╭──

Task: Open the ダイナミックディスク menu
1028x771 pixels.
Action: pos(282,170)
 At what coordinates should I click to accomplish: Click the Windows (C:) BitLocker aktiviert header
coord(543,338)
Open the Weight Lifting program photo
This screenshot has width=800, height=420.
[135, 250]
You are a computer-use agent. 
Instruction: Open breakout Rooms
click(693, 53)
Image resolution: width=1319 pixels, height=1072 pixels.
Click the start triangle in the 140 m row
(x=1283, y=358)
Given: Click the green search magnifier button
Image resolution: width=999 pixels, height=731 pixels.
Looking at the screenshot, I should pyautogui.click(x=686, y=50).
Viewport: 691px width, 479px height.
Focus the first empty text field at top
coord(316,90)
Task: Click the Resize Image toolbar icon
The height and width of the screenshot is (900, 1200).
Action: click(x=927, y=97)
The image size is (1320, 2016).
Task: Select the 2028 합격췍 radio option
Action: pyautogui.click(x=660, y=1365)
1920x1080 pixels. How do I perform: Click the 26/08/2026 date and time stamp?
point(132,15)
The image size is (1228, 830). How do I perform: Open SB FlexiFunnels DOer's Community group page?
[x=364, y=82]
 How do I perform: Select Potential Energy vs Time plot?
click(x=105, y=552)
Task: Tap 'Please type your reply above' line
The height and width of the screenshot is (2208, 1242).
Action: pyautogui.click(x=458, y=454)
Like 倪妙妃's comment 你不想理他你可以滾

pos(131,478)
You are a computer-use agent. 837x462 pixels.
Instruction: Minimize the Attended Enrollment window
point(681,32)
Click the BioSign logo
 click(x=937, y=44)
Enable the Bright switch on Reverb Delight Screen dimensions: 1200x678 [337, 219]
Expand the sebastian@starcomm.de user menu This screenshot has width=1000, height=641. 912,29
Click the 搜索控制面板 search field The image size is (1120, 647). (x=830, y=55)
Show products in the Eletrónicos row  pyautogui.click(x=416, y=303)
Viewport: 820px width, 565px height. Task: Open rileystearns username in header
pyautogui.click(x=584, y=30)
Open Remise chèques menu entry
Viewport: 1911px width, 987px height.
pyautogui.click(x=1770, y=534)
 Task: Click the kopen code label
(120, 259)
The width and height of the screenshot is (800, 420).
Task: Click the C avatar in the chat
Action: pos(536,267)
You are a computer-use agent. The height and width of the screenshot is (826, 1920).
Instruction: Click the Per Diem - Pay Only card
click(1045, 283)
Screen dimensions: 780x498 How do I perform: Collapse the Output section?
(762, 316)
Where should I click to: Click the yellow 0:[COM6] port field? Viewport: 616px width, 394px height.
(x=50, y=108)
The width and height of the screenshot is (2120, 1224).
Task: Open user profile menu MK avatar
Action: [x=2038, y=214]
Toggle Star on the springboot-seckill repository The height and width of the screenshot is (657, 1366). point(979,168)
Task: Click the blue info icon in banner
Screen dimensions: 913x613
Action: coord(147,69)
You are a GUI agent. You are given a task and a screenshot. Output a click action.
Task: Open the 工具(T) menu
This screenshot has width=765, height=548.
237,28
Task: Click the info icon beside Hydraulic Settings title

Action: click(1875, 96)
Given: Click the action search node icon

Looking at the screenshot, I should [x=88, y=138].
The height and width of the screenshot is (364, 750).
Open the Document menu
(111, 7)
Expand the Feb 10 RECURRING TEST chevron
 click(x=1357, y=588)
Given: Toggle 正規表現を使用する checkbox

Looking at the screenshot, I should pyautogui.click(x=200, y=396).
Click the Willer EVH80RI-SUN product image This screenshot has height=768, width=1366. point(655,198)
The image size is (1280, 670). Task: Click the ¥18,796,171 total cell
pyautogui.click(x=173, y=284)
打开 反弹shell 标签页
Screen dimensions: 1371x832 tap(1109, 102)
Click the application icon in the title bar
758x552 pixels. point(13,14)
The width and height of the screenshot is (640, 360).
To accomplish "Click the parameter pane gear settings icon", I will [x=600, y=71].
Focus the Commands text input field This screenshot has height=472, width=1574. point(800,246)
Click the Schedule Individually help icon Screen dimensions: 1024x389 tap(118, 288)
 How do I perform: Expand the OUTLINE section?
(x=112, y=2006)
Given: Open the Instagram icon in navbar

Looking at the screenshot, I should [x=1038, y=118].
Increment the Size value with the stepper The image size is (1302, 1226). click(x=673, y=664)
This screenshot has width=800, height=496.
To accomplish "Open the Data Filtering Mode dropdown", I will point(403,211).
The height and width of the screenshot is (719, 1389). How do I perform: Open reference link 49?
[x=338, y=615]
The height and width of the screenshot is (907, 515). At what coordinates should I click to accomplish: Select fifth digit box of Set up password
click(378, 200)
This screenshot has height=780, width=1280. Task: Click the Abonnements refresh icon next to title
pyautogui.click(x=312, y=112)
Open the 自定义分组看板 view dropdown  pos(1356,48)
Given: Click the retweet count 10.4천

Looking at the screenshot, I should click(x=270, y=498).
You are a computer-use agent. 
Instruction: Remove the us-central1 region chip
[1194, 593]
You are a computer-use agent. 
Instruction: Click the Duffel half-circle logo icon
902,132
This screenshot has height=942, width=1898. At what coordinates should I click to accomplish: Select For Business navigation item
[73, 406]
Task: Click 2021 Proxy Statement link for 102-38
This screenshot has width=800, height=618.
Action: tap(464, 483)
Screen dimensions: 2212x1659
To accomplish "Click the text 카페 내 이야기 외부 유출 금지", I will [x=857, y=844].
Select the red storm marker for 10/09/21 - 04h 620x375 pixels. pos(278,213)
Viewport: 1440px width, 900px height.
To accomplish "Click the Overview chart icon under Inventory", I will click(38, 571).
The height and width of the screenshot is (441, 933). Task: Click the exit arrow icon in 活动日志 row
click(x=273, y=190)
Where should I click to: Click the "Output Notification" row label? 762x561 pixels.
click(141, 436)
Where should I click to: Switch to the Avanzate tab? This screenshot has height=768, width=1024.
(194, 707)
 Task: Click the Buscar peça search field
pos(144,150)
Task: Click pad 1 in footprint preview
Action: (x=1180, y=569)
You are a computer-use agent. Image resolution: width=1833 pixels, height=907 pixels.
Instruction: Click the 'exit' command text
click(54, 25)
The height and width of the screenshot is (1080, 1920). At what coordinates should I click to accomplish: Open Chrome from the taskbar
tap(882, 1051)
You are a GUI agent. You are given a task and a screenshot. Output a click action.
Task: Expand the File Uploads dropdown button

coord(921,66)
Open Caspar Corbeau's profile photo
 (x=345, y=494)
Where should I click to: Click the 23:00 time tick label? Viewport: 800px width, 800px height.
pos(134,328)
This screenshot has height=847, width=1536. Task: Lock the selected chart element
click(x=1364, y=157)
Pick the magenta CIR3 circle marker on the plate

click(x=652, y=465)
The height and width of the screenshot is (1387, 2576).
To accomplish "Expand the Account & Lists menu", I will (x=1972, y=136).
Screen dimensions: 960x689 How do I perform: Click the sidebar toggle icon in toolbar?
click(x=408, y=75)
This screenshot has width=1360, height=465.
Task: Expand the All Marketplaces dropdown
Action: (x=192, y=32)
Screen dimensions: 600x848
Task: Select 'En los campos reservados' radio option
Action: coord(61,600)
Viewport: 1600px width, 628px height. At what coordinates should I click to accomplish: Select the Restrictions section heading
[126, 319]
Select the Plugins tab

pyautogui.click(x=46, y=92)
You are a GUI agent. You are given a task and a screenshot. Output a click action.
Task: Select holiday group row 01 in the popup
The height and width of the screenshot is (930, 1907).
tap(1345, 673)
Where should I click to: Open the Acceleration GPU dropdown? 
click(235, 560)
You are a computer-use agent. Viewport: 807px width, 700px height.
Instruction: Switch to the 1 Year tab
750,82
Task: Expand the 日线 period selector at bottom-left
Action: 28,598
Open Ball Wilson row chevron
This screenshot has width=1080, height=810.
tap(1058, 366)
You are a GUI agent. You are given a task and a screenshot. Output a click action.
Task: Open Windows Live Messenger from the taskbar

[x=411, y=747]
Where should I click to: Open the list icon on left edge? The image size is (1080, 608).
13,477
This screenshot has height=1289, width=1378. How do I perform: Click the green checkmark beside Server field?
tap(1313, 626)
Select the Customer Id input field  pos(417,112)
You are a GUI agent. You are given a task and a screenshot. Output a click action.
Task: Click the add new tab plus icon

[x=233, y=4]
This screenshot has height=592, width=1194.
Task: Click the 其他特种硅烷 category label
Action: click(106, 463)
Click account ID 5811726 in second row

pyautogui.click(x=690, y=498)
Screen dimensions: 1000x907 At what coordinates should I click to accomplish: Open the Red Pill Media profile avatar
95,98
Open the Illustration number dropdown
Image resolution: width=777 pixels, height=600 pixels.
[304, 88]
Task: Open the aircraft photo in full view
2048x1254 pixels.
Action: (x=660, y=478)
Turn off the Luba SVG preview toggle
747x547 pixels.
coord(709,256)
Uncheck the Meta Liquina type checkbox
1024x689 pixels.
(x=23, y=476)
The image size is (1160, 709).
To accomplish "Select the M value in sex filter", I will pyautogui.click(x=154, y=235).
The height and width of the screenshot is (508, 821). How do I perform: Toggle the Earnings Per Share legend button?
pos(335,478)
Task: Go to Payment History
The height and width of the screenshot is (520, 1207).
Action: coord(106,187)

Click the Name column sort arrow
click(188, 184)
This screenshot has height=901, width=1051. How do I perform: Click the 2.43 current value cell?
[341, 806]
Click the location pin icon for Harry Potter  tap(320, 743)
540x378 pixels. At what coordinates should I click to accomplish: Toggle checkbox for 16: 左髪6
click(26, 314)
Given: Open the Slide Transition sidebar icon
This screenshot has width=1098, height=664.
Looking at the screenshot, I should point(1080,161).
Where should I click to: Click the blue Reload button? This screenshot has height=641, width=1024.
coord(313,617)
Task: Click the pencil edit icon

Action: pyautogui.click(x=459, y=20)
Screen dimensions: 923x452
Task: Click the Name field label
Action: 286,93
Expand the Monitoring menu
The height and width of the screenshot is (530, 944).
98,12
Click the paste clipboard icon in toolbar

╰──

## WHAT NEEDS TO BE DONE
Repeat the material above exactly, beginning with its first line and ending with the line that holds "Open the Weight Lifting program photo", and leave out everything else.

## RESULT FOR THIS EXERCISE
Task: Open the ダイナミックディスク menu
1028x771 pixels.
Action: pos(282,170)
 At what coordinates should I click to accomplish: Click the Windows (C:) BitLocker aktiviert header
coord(543,338)
Open the Weight Lifting program photo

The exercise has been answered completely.